Karen Marston: Harbingers
March 22 - April 21, 2018
Karen Marston’s paintings are portraits of the awe-inspiring power of Nature. For the last several years she has concentrated on the dangers of man-made climate change through its effects on natural systems and conditions. By capturing the power and beauty of the increasingly devastating events, the artist alludes to truths that many people continue to ignore.
In the past, Marston has conveyed these themes through depictions of forest fires, hurricanes, tornados and volcanic eruptions. For the most part, these do not contain images of people, or cities. While mankind’s actions are a central cause of these scenes, by depicting primarily Nature’s reactions the artist indicates where the ultimate power resides.

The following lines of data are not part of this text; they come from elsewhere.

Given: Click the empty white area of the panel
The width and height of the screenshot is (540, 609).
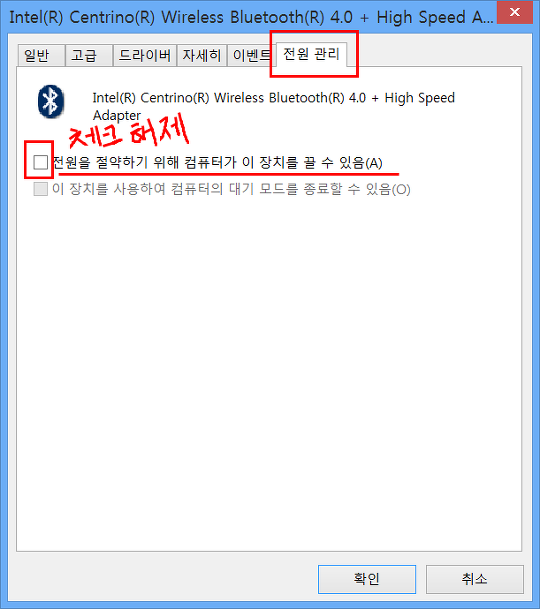Looking at the screenshot, I should (x=269, y=369).
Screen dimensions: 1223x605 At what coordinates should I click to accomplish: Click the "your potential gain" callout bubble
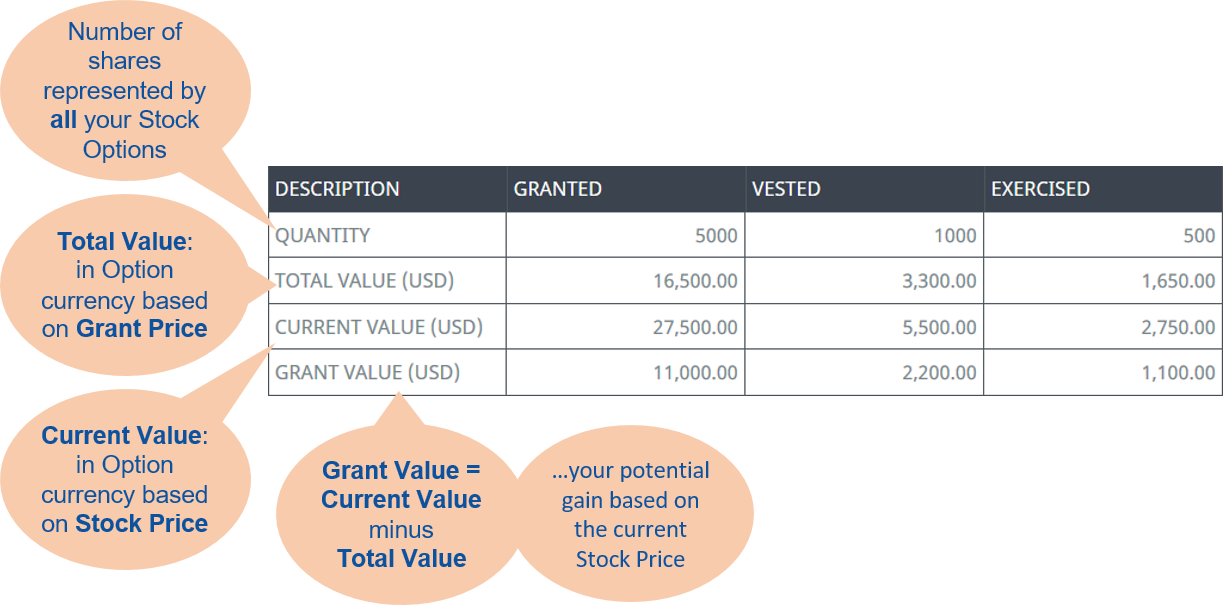point(630,514)
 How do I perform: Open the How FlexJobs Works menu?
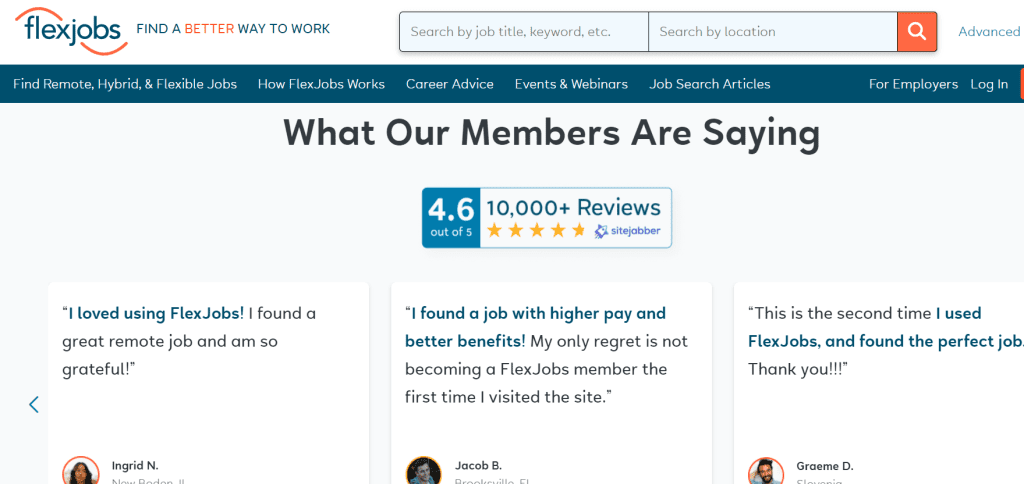(321, 84)
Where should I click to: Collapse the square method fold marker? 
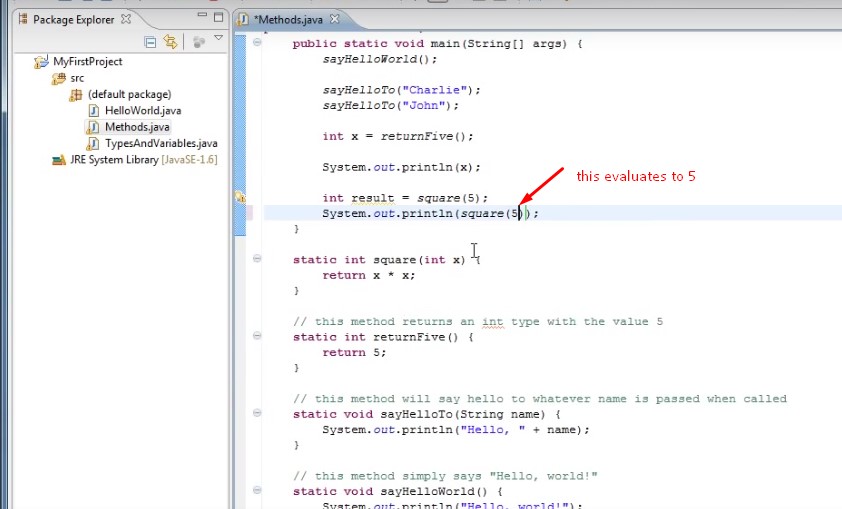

With “Harbingers”, Karen Marston has focused solely on how climate change is affecting the Earth’s ice caps and glaciers. According to a recent article in The Guardian, global warming’s eroding of the Polar Vortex cycle is bringing unprecedented levels of warmth to the Arctic. This effect simultaneously increases the ice melt in the North and pushes colder air south. Ironically, this leads to harsher winters for countries in the Northern Hemisphere. The melting of permafrost also leads to a significant release of methane gas, which only increases the effects.

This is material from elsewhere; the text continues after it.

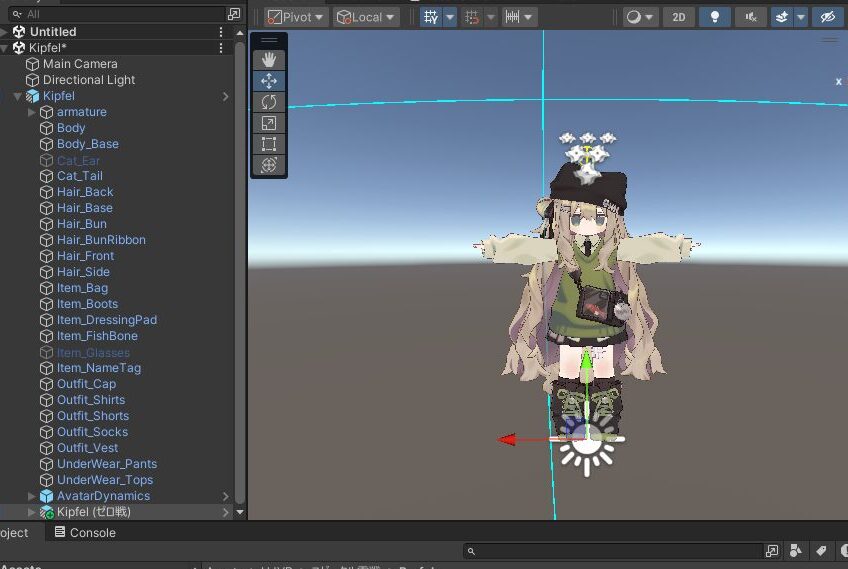The width and height of the screenshot is (848, 569).
Task: Pick the Rect transform tool
Action: tap(269, 144)
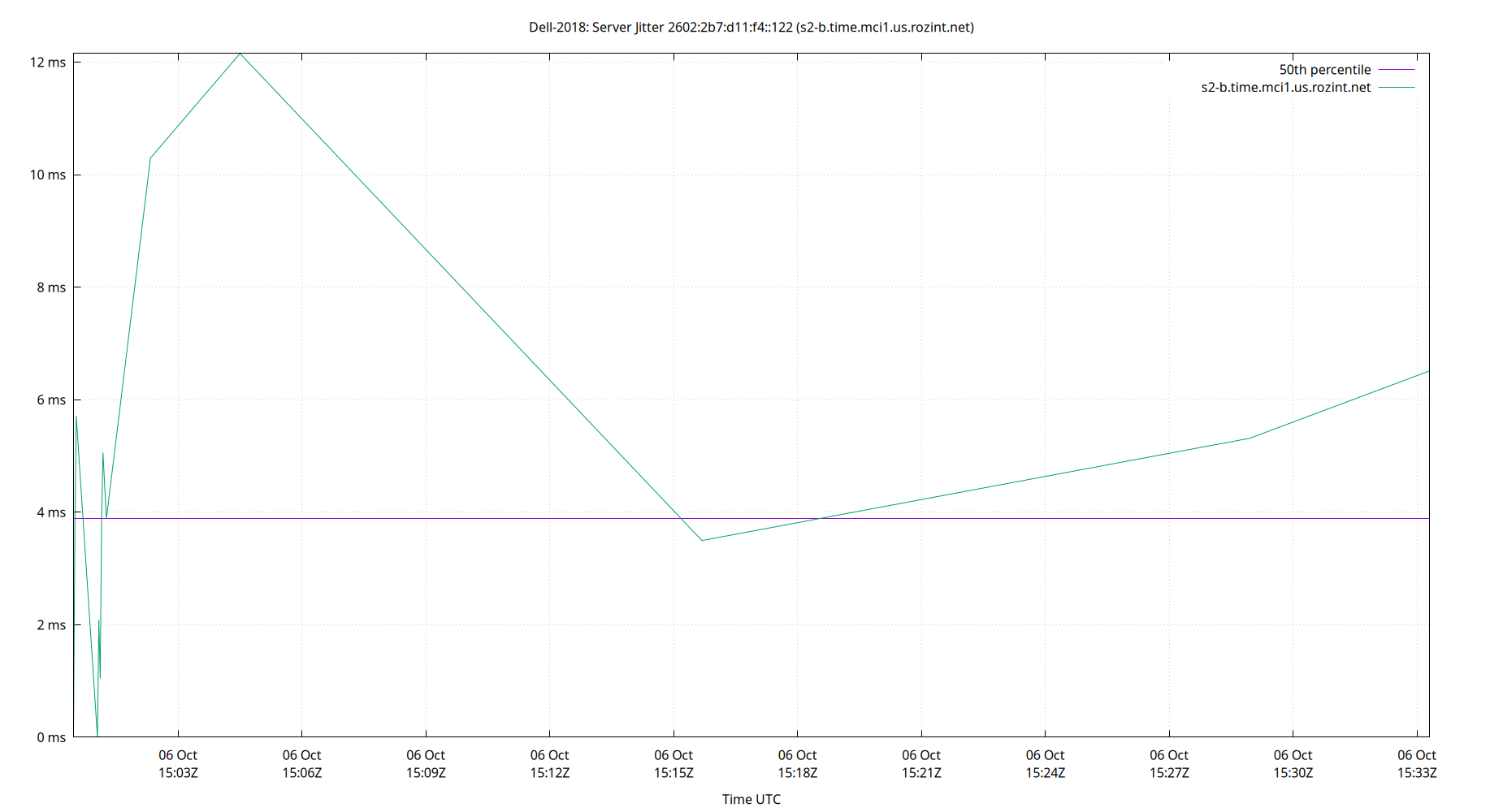
Task: Select the 12 ms y-axis label
Action: click(x=49, y=60)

The artist visited Newfoundland in 2017 to document the annual Spring migration of Greenland’s icebergs down the northeast coast. Her many sketches, and the paintings based on them, make the environment’s reality clear. The damage to Greenland is starke: two of its four main ice sheets are now gone. Every spring, ice breaks off from the sheets and becomes icebergs that drift down the coast. This naturally occurring event, which has been documented for a century, has now reached record numbers of flowing icebergs.

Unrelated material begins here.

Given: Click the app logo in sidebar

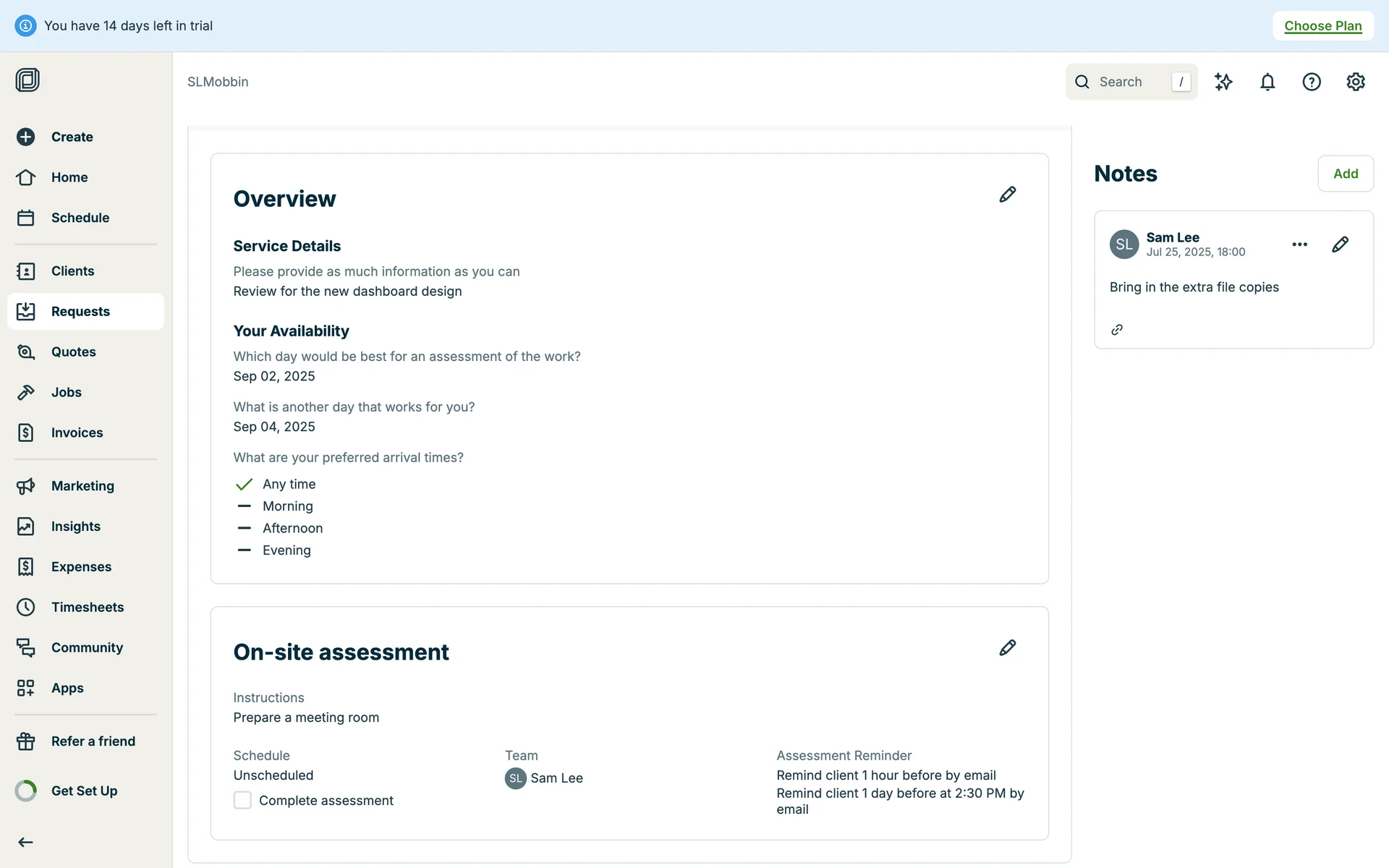Looking at the screenshot, I should coord(27,80).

Some of these beautiful but alarming seascapes are presented in the largest format that Marston has ever worked, including a monumental 21 foot triptych. The scale of the canvases talks directly to the scale of the problem. The icebergs that Karen Marston has painted are old: 10,000 - 15,000 years old. Though their sea voyage is a natural end to their existence, it is an end that has come far sooner than it should.
The icebergs are harbingers of the fate that awaits us. Our delicately balanced climate is disappearing with ever-increasing speed and numbers as we lurch towards uncharted waters.